Optional BUDDY/msbuddy Results

--buddy_path accepts:

  • a native/original msbuddy output directory containing msbuddy_result_summary.tsv;

  • the native/original msbuddy_result_summary.tsv file itself; or

  • an msfiddle-normalized CSV with the columns below (deprecated).

When a native/original msbuddy output directory includes detailed formula_results.tsv files from the -d option, msfiddle uses their per-candidate FDR scores. Passing the full output directory is preferred. When only the summary TSV is available, msfiddle can use the top-ranked formula and its estimated_fdr score; lower ranks are retained without scores and are therefore ignored by the configured FDR threshold.

msfiddle-normalized BUDDY CSV schema (deprecated)

Deprecated since version 2.1.0: Use native msbuddy output instead. The msfiddle-normalized BUDDY CSV format will be removed in msfiddle 3.0.0; loading it emits a DeprecationWarning.

Required columns:

Column

Description

ID

Spectrum identifier matching the MGF TITLE field.

Adduct

Precursor type string.

Pred Formula (1–5)

Top-5 candidate formulas from BUDDY.

BUDDY Score (1–5)

Confidence scores; candidates below the configured threshold are excluded.

Optional SIRIUS Results

--sirius_path accepts:

  • a SIRIUS summary output directory containing formula_identifications files;

  • a native/original SIRIUS formula_identifications summary file in TSV, CSV, or XLSX form; or

  • an msfiddle-normalized CSV with the columns below (deprecated).

For native SIRIUS summaries, msfiddle reads identifier, molecular formula, adduct, rank, and score columns from the formula-identification output, then keeps the top five candidates per spectrum.
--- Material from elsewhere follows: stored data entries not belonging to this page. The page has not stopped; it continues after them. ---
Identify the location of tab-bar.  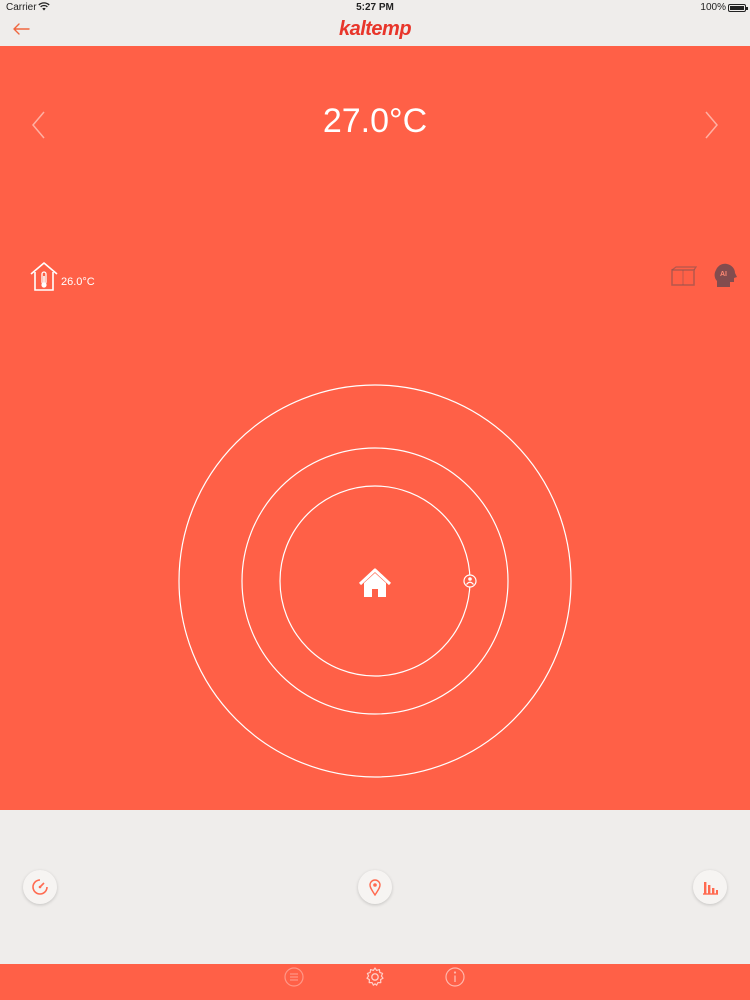
(375, 982).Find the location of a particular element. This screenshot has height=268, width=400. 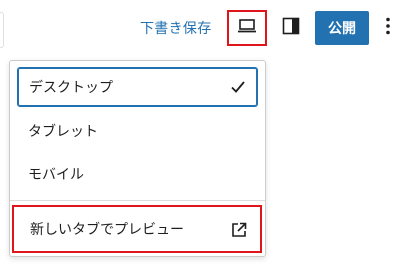

check-icon is located at coordinates (238, 87).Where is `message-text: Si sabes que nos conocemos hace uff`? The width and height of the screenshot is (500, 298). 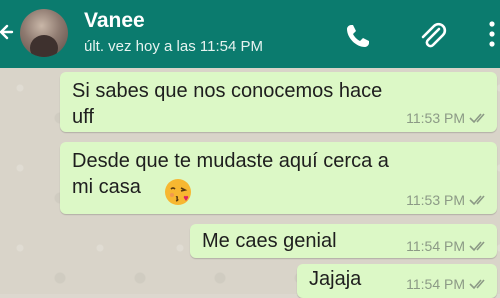
message-text: Si sabes que nos conocemos hace uff is located at coordinates (228, 104).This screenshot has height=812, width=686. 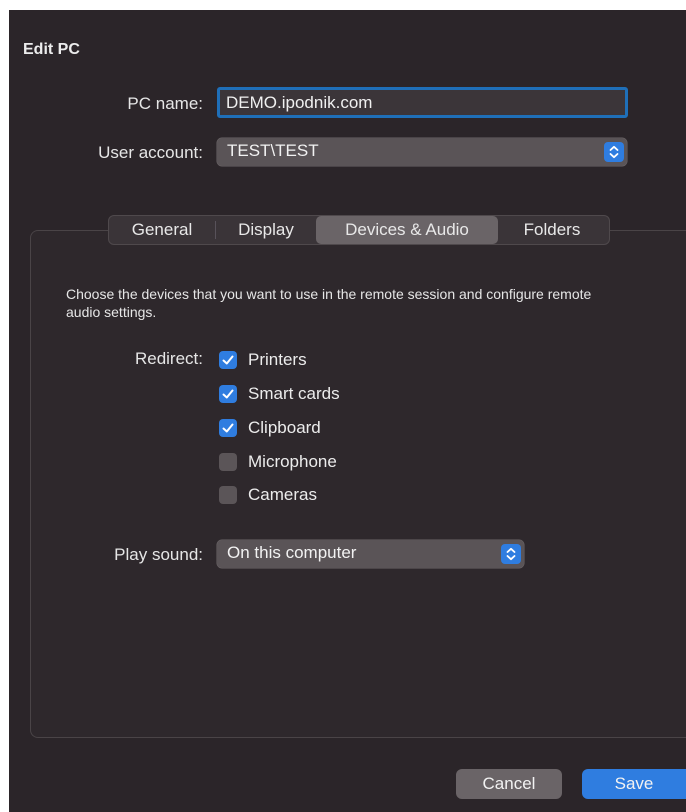 I want to click on save-button: Save, so click(x=634, y=784).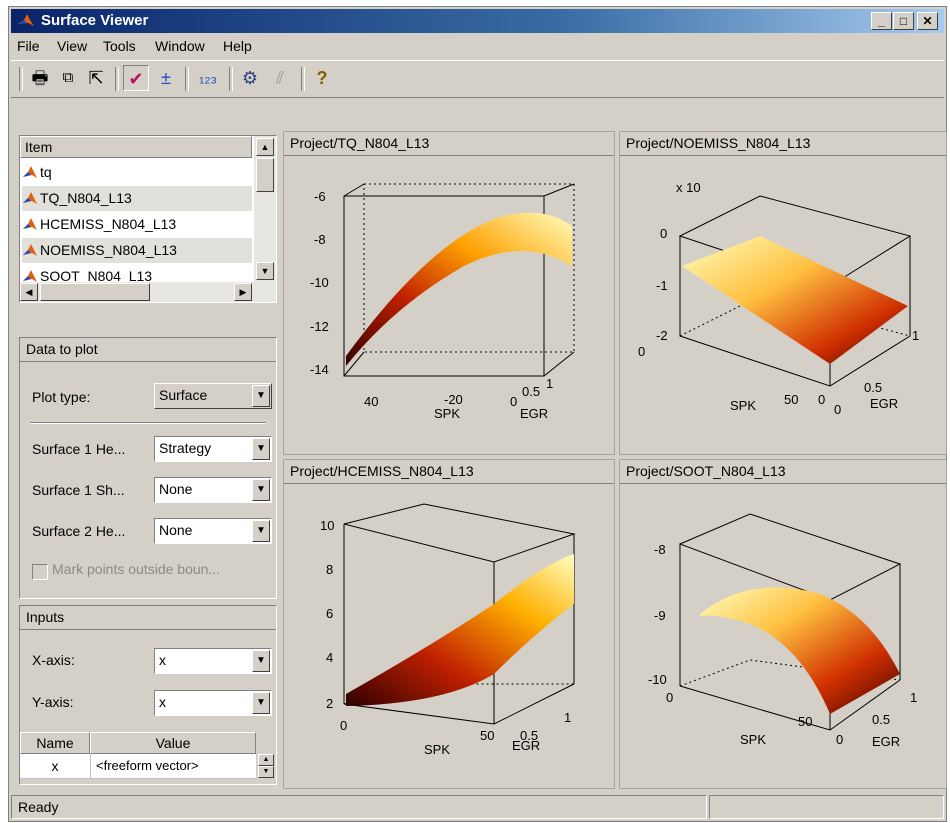 This screenshot has height=823, width=950. I want to click on status-secondary, so click(826, 807).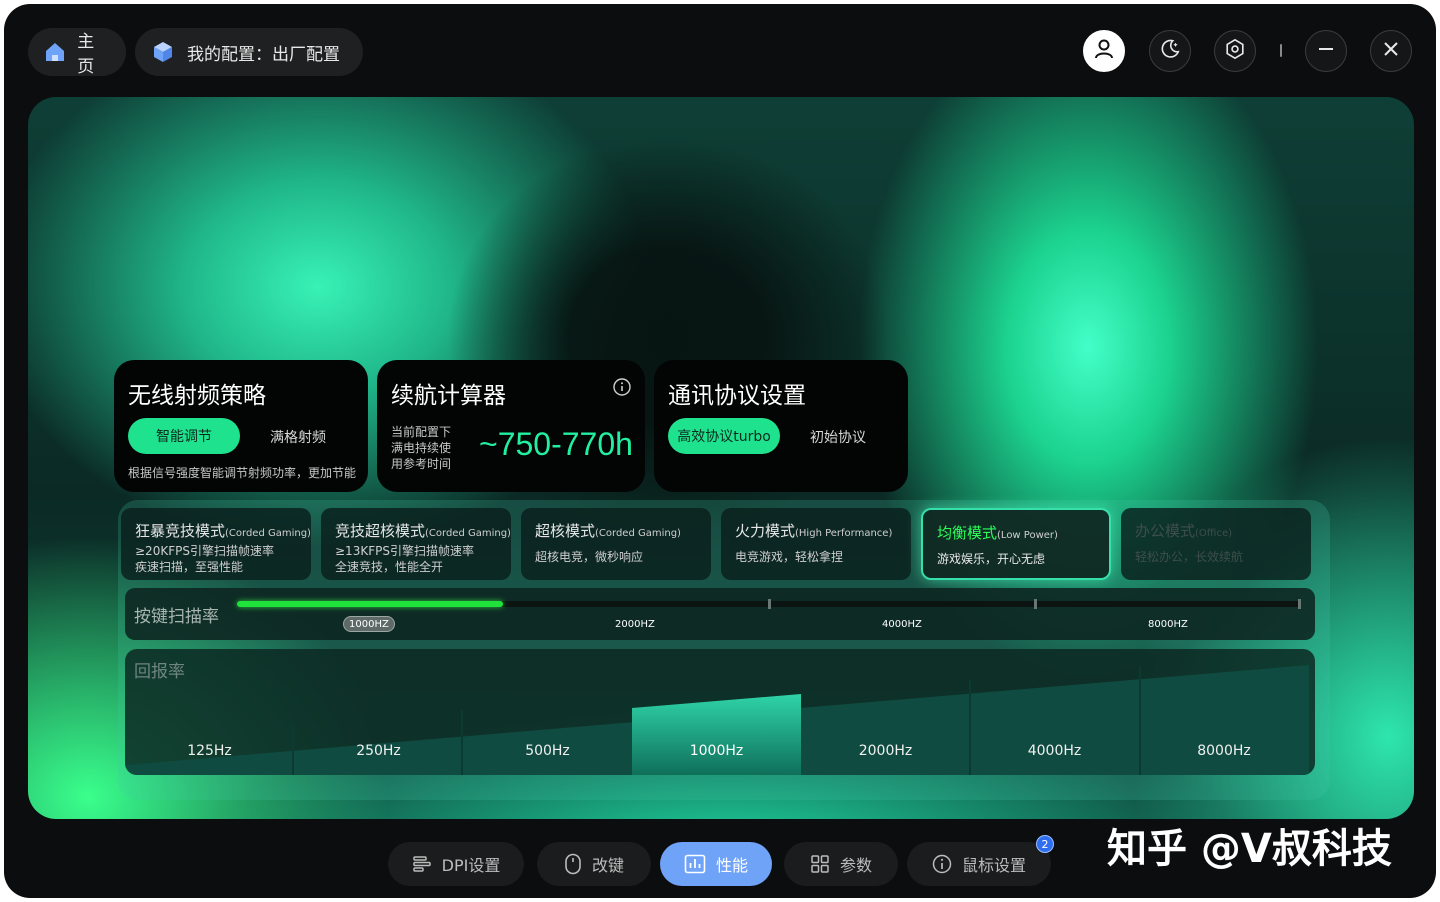 The width and height of the screenshot is (1440, 902). I want to click on minimize-icon, so click(1326, 51).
msfiddle-normalized SIRIUS CSV schema (deprecated)

Deprecated since version 2.1.0: Use native SIRIUS output instead. The msfiddle-normalized SIRIUS CSV format will be removed in msfiddle 3.0.0; loading it emits a DeprecationWarning.

Required columns:

Column

Description

ID

Spectrum identifier matching the MGF TITLE field.

Pred Formula (1–5)

Top-5 candidate formulas from SIRIUS.

Pred Adduct (1–5)

Predicted adduct for each candidate.

SIRIUS Score (1–5)

Log-likelihood scores; candidates below the configured threshold are excluded.